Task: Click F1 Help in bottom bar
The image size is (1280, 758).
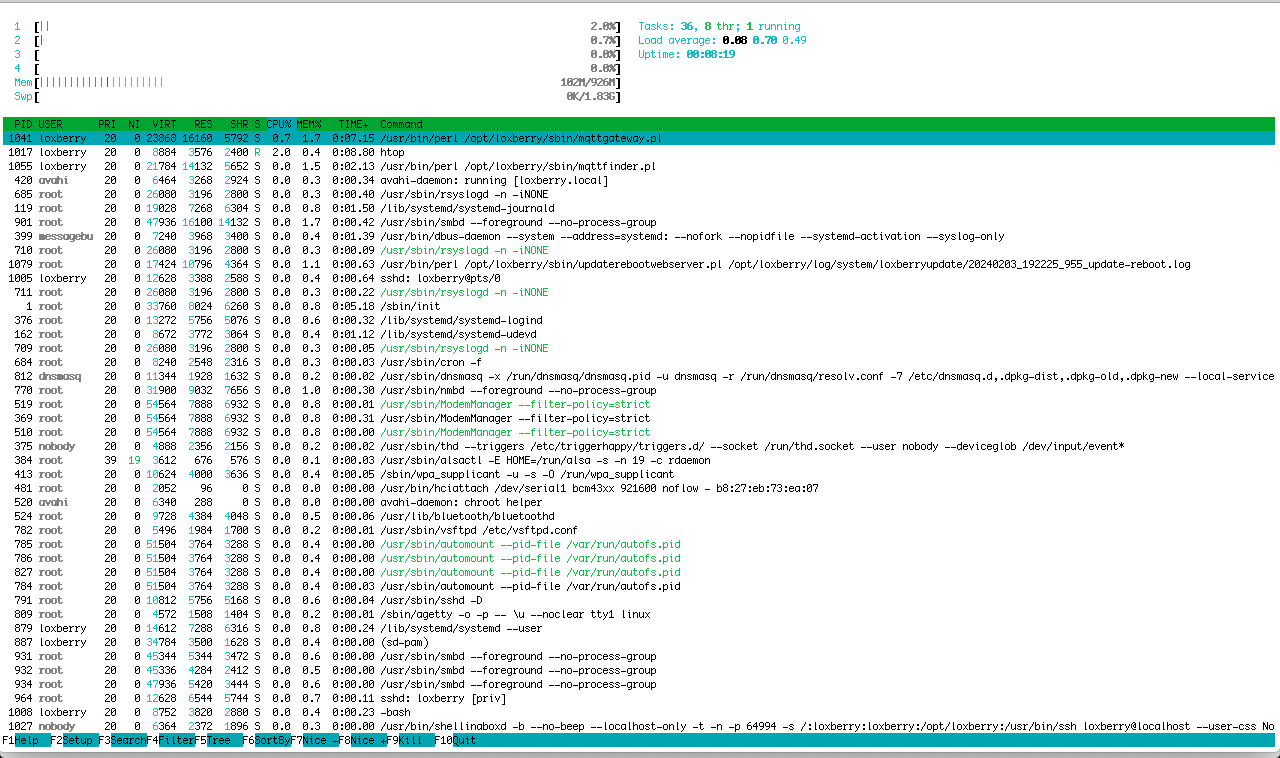Action: 24,740
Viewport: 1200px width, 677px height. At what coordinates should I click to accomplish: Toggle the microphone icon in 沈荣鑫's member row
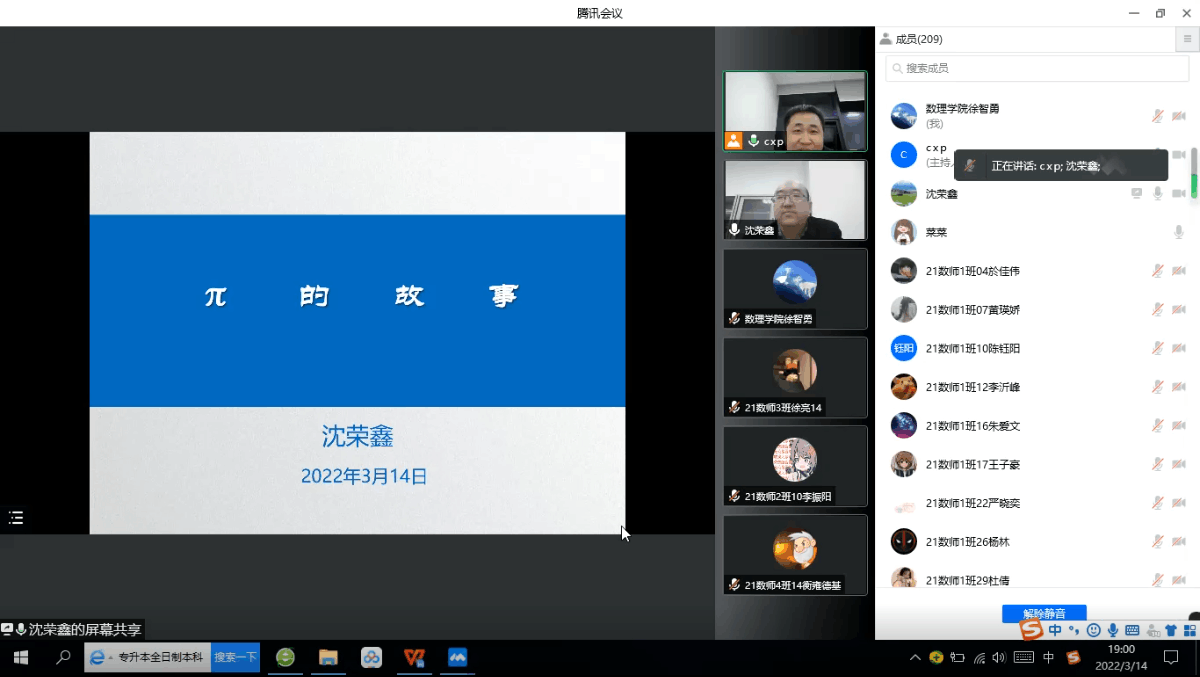pos(1158,193)
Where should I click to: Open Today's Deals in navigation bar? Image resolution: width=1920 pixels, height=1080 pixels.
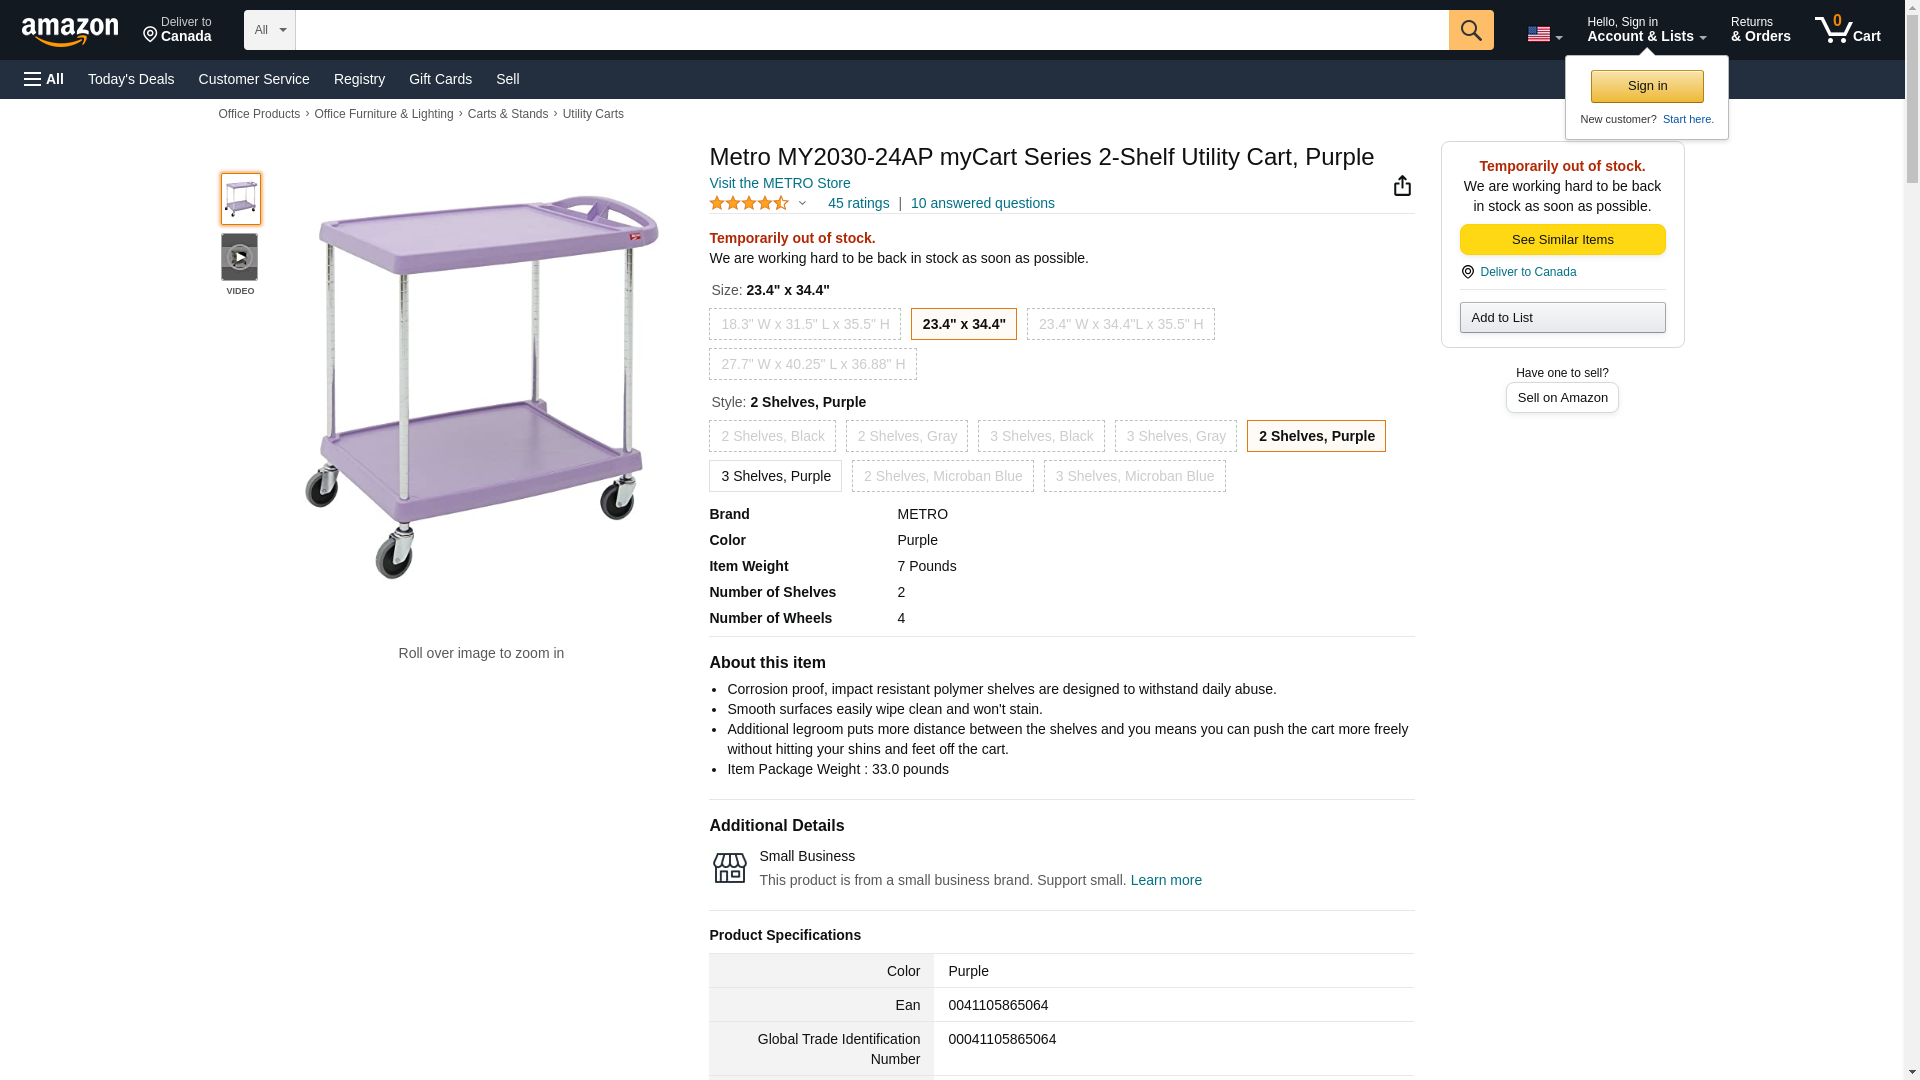point(131,79)
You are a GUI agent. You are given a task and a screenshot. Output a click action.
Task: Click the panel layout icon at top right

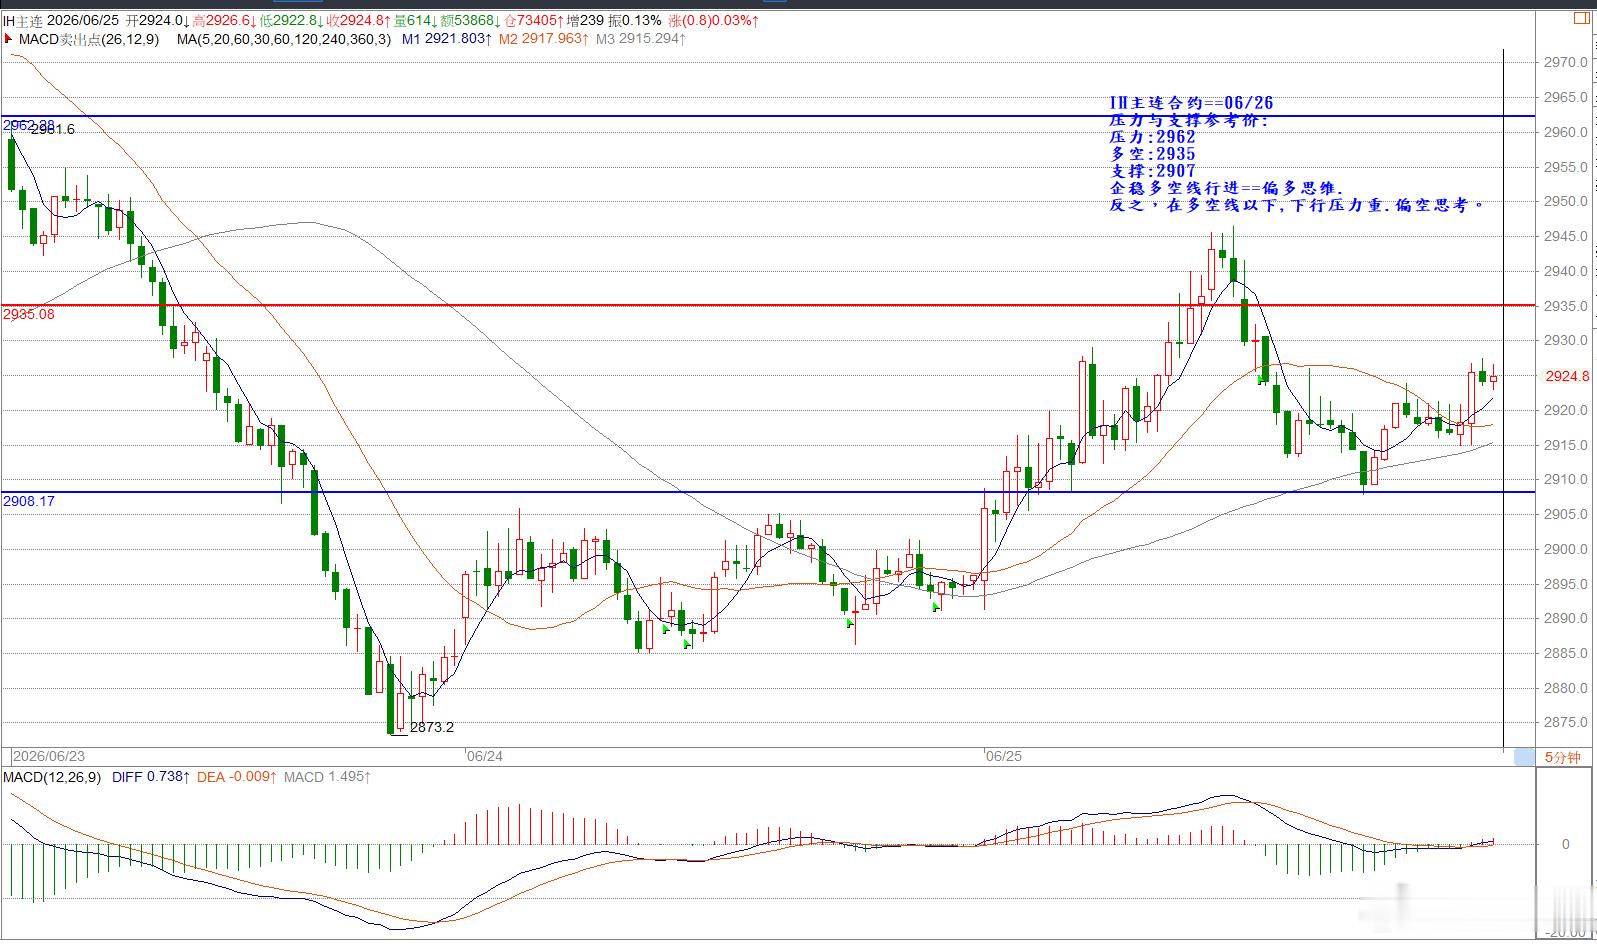(x=1581, y=18)
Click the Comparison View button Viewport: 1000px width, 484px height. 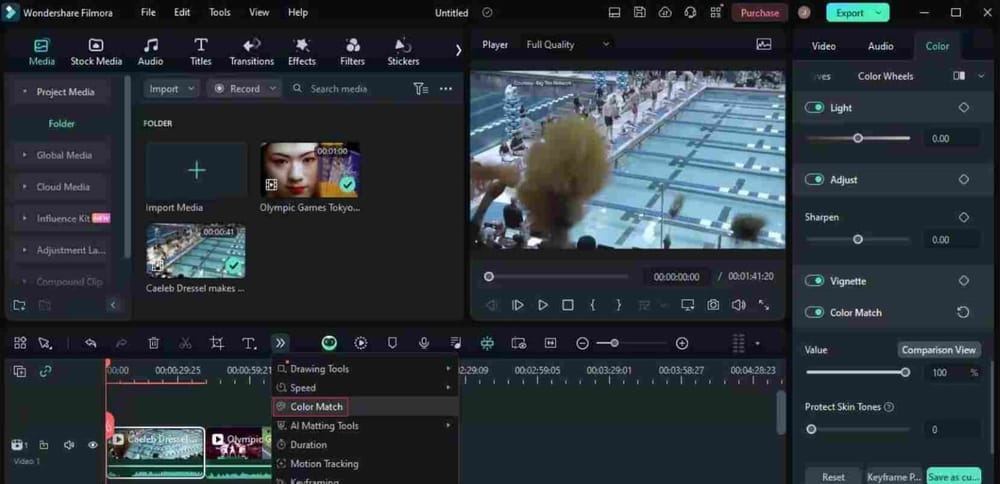pos(938,350)
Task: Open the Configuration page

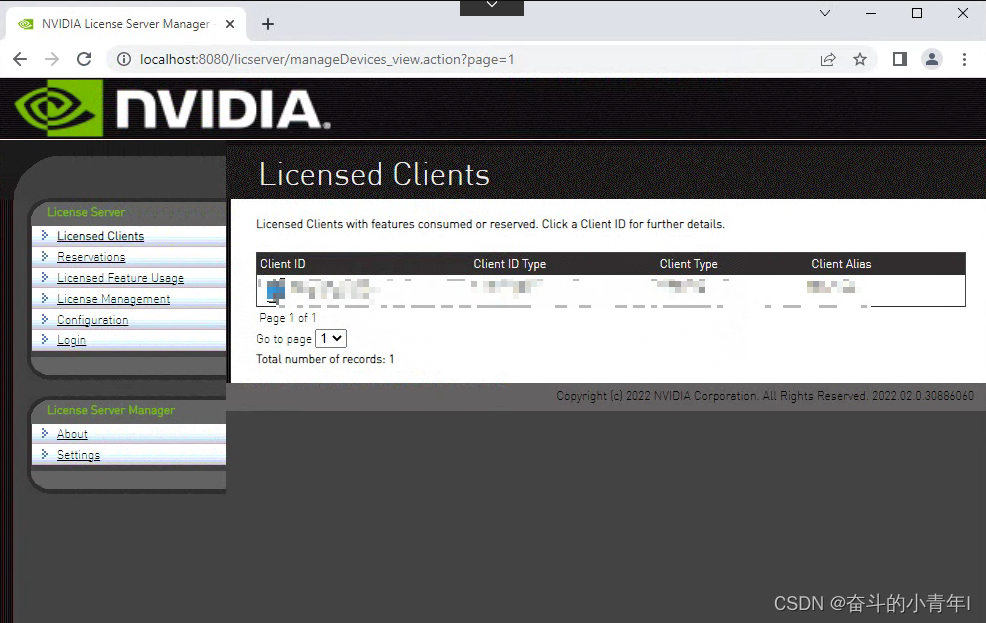Action: pos(92,319)
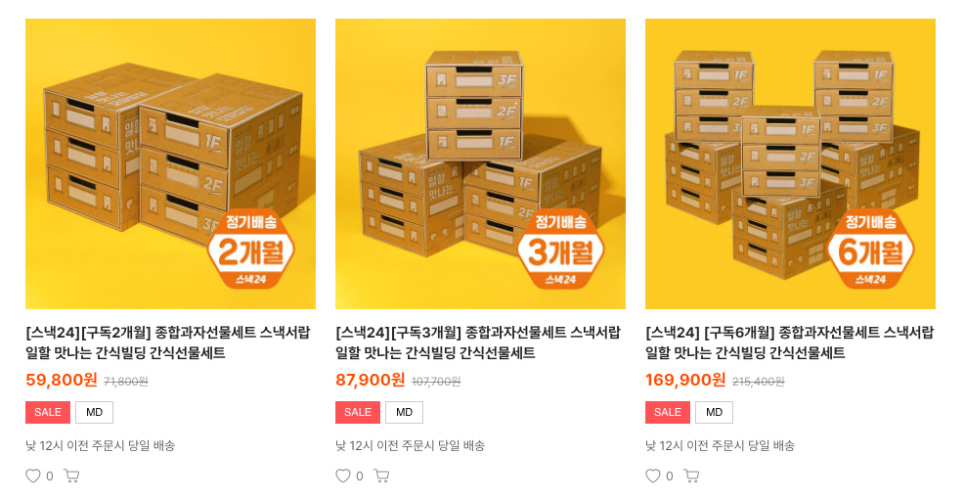This screenshot has height=501, width=966.
Task: Click the SALE badge under 87,900원
Action: (358, 412)
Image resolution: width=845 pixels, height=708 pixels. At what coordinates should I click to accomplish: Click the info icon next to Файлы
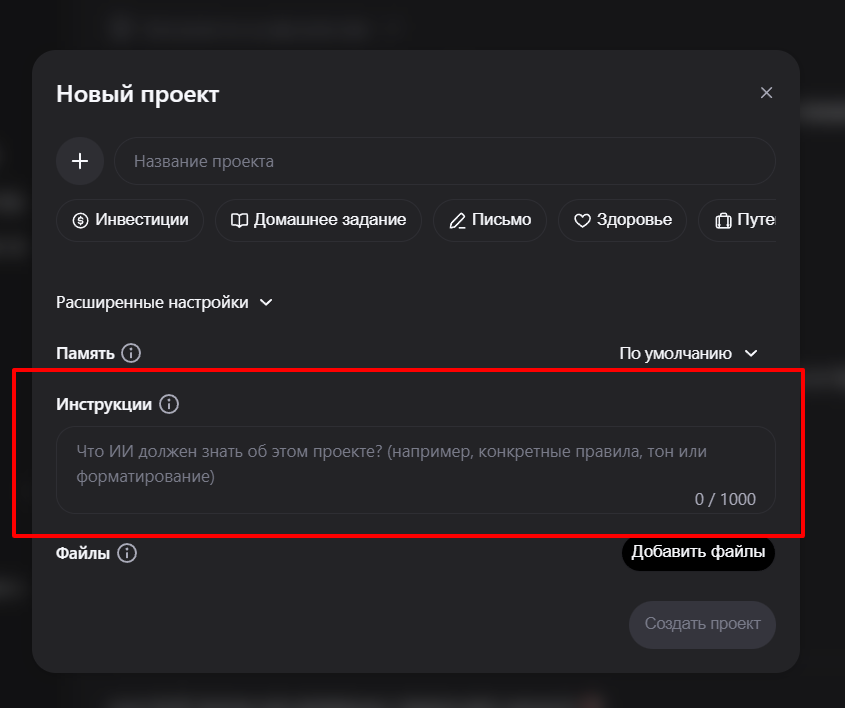[x=126, y=552]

- What you need to do
Reproduce precisely the lines of the listing above, from the line containing "Task: Open the Configuration page" to the last line, both ends included. Pictures are to be omitted.

- Result of this exercise
Task: Open the Configuration page

Action: pos(92,319)
This screenshot has height=501, width=966.
Task: Click the SALE badge under 87,900원
Action: (358, 412)
Image resolution: width=845 pixels, height=708 pixels. At what coordinates should I click to accomplish: Click the info icon next to Файлы
[x=126, y=552]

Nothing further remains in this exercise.